Proposition de citation: Lukas Mair ; Martin Mosler ; Christoph A. Schaltegger (2024). La solidarité suisse et ses petites imperfections. La Vie économique, 12 avril.

Un indice des ressources pour mesurer le potentiel fiscal

La capacité économique des cantons est mesurée à l’aide de l’indice des ressources, qui permet de calculer le montant des transferts effectués au titre de la péréquation financière. C’est sur cette base que sont déterminés les cantons donateurs et les cantons receveurs. L’indice des ressources est obtenu en rapportant le potentiel de ressources par habitant d’un canton (estimation des revenus et de la fortune imposables des personnes physiques et des bénéfices des personnes morales) à la moyenne suisse.

Dans le cadre du système de péréquation financière, les cantons ayant un indice des ressources au-dessous de la moyenne de 100 points reçoivent des contributions. Si leur indice est inférieur à 70 points, ils ont droit à la dotation minimale garantie, qui correspond à 86,5% de la capacité financière moyenne pour la Suisse. Les autres cantons bénéficiaires perçoivent des subventions progressives permettant d’accroître leur capacité financière à plus de 86,5% de la moyenne nationale. Autrement dit, plus leur potentiel de ressources est faible avant la péréquation, plus il est augmenté par les transferts. C’est ainsi que les cantons du Valais et d’Uri, par exemple, se retrouvent presque à égalité après la péréquation financière, alors que le canton d’Uri se situait à un niveau supérieur de 7 points de pourcentage avant celle-ci, avec un indice des ressources de 71%.

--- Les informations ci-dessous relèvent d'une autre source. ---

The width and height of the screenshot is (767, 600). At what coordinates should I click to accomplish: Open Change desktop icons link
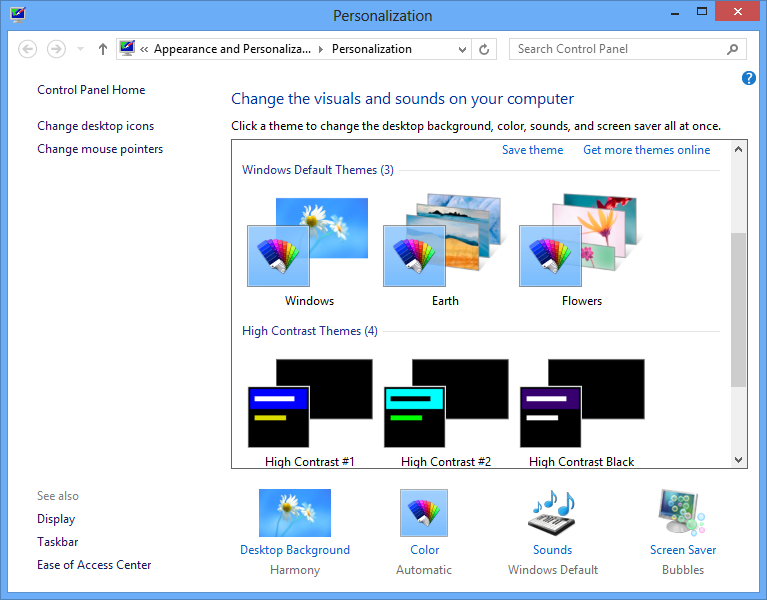[x=95, y=126]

Les cantons ayant un indice de ressources supérieur à la moyenne nationale de 100 points doivent verser des contributions (cantons donateurs). Les montants dus sont calculés de manière linéaire (voir illustration). L’ensemble des cantons contributeurs financent le système à hauteur d’environ 40%, les 60% restants étant à la charge de la Confédération.